> Work order
Your answer should be the lines of the data below that contain "Accept".

[Dataset entries]
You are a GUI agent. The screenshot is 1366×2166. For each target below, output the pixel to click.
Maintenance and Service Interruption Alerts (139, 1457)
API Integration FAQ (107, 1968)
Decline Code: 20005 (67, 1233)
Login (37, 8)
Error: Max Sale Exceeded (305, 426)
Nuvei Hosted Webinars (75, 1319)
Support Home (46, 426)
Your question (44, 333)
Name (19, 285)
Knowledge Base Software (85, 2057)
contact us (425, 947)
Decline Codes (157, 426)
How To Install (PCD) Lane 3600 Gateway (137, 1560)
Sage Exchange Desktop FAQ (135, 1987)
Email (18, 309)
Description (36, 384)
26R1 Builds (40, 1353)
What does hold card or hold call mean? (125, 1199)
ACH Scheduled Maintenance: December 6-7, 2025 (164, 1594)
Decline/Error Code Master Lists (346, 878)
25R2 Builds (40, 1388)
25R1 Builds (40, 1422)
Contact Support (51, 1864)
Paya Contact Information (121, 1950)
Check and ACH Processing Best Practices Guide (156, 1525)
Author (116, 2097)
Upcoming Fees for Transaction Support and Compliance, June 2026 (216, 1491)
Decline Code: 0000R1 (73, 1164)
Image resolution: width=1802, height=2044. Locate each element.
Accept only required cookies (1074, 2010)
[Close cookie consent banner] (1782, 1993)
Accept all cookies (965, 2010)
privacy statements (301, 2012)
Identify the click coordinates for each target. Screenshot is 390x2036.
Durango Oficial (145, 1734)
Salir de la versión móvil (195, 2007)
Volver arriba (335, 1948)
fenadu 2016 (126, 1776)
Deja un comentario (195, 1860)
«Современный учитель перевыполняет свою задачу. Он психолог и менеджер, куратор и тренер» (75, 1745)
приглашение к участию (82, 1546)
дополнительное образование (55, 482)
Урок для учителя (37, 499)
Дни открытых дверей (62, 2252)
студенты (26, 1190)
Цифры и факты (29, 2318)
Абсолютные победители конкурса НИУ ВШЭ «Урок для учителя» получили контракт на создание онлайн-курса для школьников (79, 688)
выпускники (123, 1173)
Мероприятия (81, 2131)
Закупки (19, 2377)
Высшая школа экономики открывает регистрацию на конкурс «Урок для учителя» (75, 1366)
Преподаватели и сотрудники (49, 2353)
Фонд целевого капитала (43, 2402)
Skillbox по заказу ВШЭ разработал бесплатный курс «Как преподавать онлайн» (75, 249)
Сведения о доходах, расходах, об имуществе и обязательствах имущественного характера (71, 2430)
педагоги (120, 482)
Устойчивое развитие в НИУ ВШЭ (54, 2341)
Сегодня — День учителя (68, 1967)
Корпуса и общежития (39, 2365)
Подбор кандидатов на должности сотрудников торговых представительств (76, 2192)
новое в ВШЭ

> Solved problem
Accept only required cookies (1074, 2010)
Accept all cookies (965, 2010)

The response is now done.